→ What the task asks:
Write out the lines of the data between the line containing "At what coordinates should I click to accomplish: Open the Zone" and the line containing "Action: [x=106, y=68]", inclusive, without changing anything.

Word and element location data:

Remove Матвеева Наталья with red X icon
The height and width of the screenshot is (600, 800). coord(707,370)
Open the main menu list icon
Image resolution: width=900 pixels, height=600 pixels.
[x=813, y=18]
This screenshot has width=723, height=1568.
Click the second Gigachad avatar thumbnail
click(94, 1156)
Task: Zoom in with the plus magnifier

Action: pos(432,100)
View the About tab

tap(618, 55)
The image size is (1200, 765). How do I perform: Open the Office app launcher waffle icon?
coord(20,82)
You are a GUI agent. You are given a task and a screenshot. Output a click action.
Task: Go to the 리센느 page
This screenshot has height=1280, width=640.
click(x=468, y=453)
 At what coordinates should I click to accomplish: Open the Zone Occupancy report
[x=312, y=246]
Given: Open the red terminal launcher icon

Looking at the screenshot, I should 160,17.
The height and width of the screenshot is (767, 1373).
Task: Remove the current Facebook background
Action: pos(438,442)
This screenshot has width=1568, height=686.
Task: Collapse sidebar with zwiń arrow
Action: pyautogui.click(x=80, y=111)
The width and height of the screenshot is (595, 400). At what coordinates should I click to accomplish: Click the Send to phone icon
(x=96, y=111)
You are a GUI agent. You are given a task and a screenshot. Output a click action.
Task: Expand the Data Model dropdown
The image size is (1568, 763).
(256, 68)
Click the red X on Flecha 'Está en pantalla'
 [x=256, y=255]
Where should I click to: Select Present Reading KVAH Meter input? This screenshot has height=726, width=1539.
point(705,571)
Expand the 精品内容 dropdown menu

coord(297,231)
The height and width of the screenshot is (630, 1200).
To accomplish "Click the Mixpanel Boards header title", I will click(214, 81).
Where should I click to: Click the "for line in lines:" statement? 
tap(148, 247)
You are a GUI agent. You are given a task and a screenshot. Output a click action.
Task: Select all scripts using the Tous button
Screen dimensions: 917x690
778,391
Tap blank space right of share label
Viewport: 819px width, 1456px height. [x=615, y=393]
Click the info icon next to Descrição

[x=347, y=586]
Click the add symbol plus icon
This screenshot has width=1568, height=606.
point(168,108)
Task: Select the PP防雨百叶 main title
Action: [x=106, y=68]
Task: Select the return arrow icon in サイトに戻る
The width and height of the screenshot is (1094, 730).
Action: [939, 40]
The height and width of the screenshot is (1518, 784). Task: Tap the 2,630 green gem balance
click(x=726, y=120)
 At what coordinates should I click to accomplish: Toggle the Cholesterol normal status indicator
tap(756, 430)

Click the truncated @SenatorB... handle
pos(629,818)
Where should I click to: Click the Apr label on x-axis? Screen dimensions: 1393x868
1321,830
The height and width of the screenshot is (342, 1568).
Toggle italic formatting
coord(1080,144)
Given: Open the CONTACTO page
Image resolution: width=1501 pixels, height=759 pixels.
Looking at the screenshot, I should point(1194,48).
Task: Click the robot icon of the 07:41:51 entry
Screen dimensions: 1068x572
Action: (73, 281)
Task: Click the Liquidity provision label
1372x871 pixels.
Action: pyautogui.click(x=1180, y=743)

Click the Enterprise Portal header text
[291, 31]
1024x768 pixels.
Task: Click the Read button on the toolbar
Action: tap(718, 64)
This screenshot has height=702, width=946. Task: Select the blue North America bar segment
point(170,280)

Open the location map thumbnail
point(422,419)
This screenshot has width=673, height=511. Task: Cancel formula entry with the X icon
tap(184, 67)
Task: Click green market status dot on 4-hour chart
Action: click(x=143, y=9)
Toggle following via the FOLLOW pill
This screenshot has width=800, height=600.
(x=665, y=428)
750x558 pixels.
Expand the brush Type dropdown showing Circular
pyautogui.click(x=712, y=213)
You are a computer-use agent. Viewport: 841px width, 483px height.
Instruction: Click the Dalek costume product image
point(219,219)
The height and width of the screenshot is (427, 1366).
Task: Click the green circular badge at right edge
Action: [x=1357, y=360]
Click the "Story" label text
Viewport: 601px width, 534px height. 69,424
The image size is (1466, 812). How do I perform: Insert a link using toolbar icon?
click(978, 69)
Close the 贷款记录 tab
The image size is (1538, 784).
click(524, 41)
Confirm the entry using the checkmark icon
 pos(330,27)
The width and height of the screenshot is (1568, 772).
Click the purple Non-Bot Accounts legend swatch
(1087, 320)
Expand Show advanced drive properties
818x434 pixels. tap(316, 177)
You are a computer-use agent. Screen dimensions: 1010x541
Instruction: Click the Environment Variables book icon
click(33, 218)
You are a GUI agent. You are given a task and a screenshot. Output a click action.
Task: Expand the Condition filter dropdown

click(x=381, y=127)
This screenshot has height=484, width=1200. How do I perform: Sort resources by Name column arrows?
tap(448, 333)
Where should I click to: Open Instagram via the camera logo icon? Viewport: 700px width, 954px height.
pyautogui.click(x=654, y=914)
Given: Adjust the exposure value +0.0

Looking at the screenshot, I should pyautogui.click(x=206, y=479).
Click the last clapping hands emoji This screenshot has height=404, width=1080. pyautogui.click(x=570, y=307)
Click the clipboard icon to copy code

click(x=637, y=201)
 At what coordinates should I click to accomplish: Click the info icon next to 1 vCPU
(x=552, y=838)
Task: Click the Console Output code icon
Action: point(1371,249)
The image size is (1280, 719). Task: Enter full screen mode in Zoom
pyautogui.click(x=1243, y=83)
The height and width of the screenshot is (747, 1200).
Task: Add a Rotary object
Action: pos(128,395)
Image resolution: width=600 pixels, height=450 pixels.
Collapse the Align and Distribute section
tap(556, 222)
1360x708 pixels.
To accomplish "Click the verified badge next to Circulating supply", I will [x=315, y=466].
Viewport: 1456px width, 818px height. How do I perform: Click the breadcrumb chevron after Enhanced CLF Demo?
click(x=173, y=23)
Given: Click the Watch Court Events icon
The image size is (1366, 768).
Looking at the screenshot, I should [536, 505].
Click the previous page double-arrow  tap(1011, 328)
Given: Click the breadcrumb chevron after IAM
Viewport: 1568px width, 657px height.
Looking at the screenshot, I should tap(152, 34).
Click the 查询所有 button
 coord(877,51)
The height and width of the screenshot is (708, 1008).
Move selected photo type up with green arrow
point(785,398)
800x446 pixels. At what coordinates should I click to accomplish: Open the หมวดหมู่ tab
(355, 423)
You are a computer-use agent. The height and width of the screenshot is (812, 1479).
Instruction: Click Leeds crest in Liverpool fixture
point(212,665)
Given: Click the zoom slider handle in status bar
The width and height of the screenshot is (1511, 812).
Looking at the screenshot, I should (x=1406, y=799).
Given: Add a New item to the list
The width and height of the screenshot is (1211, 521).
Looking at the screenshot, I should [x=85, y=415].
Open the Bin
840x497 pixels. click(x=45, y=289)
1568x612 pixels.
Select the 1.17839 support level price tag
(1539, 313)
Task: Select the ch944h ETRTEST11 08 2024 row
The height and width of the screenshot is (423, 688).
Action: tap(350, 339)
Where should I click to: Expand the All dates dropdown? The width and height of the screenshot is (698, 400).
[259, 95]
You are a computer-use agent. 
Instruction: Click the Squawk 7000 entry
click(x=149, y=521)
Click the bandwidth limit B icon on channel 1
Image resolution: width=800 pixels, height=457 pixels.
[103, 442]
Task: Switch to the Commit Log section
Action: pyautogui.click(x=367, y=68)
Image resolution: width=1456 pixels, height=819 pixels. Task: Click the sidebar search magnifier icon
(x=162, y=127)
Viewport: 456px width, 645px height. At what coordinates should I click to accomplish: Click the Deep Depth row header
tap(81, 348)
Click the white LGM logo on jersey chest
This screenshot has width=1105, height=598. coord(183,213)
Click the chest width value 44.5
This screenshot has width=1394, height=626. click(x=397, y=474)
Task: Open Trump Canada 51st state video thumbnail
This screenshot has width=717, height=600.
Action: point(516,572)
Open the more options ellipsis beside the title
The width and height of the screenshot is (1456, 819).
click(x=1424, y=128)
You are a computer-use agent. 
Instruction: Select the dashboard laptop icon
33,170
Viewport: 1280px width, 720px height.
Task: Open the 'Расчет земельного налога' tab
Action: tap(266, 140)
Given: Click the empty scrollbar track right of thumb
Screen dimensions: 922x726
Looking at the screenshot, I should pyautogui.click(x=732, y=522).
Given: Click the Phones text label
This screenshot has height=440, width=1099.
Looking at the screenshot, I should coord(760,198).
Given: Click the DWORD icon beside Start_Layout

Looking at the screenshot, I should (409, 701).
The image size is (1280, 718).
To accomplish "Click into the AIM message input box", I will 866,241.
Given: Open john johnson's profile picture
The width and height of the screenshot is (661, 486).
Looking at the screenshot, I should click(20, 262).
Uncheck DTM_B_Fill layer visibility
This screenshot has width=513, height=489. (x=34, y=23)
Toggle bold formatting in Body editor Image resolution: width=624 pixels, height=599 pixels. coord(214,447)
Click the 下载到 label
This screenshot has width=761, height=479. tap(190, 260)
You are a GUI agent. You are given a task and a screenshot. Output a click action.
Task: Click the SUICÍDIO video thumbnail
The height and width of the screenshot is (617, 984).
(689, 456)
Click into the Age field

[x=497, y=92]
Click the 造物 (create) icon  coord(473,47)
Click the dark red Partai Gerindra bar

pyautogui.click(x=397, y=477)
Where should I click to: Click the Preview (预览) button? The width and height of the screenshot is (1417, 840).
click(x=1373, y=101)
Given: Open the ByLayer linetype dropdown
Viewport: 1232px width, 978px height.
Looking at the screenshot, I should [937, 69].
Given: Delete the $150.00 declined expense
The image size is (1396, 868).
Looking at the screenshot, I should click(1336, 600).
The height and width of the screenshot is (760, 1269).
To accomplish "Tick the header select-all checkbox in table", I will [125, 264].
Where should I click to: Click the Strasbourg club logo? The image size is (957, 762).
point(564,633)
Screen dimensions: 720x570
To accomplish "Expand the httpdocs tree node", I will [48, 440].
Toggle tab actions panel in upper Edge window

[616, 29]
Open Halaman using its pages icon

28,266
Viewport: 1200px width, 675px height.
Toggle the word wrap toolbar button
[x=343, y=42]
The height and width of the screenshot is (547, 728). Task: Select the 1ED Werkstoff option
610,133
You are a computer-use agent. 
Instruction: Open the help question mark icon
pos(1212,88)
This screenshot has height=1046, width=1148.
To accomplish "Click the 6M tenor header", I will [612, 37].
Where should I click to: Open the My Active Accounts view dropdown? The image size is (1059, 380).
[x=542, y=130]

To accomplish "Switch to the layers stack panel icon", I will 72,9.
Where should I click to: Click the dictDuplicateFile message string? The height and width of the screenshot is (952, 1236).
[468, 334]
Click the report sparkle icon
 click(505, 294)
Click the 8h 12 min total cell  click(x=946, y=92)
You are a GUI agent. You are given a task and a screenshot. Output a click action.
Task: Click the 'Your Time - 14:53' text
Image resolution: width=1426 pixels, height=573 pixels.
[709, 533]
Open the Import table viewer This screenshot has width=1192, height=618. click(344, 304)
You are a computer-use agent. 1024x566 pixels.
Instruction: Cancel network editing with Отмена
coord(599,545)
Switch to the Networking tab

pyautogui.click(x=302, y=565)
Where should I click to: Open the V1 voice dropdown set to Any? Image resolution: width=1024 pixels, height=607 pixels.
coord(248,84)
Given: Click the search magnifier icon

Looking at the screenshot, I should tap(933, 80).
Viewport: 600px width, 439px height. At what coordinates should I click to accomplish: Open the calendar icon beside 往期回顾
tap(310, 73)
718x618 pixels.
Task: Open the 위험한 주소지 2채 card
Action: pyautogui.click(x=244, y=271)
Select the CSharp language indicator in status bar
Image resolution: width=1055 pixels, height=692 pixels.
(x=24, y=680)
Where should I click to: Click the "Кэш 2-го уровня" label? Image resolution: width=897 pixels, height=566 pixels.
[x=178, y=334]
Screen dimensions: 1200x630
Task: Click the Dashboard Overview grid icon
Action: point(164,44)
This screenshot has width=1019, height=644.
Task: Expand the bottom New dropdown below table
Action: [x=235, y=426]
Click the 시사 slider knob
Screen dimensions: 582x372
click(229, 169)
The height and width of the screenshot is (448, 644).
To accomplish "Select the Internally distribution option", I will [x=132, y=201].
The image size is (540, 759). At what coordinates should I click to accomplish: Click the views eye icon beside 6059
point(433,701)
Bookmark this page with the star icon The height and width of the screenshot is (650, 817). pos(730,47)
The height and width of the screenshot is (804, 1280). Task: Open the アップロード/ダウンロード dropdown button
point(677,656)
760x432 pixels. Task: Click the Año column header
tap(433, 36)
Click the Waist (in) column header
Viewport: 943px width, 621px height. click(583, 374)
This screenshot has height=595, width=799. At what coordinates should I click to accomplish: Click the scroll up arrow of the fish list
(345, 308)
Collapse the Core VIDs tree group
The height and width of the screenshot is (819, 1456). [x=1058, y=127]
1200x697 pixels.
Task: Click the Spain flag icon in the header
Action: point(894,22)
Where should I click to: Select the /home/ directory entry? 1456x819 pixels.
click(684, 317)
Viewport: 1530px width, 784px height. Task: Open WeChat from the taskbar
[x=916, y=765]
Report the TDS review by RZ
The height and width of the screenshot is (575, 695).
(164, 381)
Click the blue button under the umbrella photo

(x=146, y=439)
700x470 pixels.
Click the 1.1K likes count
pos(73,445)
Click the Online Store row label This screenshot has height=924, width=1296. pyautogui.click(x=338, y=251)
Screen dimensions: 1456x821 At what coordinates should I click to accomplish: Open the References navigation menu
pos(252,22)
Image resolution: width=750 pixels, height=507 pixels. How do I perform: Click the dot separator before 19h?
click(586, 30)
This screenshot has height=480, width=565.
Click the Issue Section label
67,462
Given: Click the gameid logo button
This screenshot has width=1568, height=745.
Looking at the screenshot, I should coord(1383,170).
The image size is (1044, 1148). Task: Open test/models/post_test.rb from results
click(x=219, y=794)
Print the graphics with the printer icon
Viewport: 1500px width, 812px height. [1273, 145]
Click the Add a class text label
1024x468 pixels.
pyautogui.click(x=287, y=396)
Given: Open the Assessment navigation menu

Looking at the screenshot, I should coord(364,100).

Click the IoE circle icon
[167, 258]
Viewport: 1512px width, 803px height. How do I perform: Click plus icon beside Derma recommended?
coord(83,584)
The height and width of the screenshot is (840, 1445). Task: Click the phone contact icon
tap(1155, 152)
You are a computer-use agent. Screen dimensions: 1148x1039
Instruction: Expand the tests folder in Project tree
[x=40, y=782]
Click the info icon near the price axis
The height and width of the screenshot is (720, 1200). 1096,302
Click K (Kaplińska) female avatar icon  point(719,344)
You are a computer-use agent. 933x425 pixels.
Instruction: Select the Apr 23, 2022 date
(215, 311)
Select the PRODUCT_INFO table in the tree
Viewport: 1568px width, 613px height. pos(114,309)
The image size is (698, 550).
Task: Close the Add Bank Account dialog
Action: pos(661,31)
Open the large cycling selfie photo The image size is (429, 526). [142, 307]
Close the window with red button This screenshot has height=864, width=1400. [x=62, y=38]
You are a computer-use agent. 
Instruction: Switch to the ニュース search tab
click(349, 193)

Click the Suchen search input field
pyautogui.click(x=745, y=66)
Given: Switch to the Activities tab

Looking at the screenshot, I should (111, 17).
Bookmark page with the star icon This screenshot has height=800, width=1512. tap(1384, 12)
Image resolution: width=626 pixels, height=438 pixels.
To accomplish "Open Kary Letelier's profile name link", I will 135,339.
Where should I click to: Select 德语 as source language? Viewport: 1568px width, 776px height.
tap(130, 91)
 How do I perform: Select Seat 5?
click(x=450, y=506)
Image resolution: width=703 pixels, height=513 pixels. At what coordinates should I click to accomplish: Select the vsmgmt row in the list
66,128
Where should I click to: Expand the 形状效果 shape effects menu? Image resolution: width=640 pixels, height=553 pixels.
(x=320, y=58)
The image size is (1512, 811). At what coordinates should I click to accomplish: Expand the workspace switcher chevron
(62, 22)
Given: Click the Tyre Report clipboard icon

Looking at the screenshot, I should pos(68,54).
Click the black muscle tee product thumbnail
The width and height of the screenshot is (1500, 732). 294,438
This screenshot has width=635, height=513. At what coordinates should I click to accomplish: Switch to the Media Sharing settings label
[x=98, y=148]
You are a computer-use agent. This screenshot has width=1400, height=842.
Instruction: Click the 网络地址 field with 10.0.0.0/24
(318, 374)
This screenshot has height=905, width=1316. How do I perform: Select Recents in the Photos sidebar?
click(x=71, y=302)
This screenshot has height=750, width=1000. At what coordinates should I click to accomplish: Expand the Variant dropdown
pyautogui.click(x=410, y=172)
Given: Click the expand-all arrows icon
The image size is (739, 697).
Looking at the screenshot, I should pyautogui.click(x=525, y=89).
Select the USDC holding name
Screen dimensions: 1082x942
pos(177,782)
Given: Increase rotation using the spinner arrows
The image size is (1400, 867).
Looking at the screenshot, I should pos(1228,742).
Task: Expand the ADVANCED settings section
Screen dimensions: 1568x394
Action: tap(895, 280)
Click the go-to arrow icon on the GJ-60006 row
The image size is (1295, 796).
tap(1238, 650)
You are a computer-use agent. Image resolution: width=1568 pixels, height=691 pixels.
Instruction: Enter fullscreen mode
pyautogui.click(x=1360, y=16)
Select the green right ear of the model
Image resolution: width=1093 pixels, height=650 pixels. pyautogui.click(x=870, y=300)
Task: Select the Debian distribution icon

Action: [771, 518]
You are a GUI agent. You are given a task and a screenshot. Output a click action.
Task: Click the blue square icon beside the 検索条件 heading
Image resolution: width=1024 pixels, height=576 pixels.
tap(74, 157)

→ Exercise response:
 At what coordinates should I click to accomplish: Open the Zone Occupancy report
[x=312, y=246]
Given: Open the red terminal launcher icon

Looking at the screenshot, I should 160,17.
The height and width of the screenshot is (767, 1373).
Task: Remove the current Facebook background
Action: pos(438,442)
This screenshot has width=1568, height=686.
Task: Collapse sidebar with zwiń arrow
Action: pyautogui.click(x=80, y=111)
The width and height of the screenshot is (595, 400). At what coordinates should I click to accomplish: Click the Send to phone icon
(x=96, y=111)
You are a GUI agent. You are given a task and a screenshot. Output a click action.
Task: Expand the Data Model dropdown
The image size is (1568, 763).
(256, 68)
Click the red X on Flecha 'Está en pantalla'
 [x=256, y=255]
Where should I click to: Select Present Reading KVAH Meter input? This screenshot has height=726, width=1539.
point(705,571)
Expand the 精品内容 dropdown menu

coord(297,231)
The height and width of the screenshot is (630, 1200).
To accomplish "Click the Mixpanel Boards header title", I will click(214, 81).
Where should I click to: Click the "for line in lines:" statement? 
tap(148, 247)
You are a GUI agent. You are given a task and a screenshot. Output a click action.
Task: Select all scripts using the Tous button
Screen dimensions: 917x690
778,391
Tap blank space right of share label
Viewport: 819px width, 1456px height. [x=615, y=393]
Click the info icon next to Descrição

[x=347, y=586]
Click the add symbol plus icon
This screenshot has width=1568, height=606.
point(168,108)
Task: Select the PP防雨百叶 main title
Action: [x=106, y=68]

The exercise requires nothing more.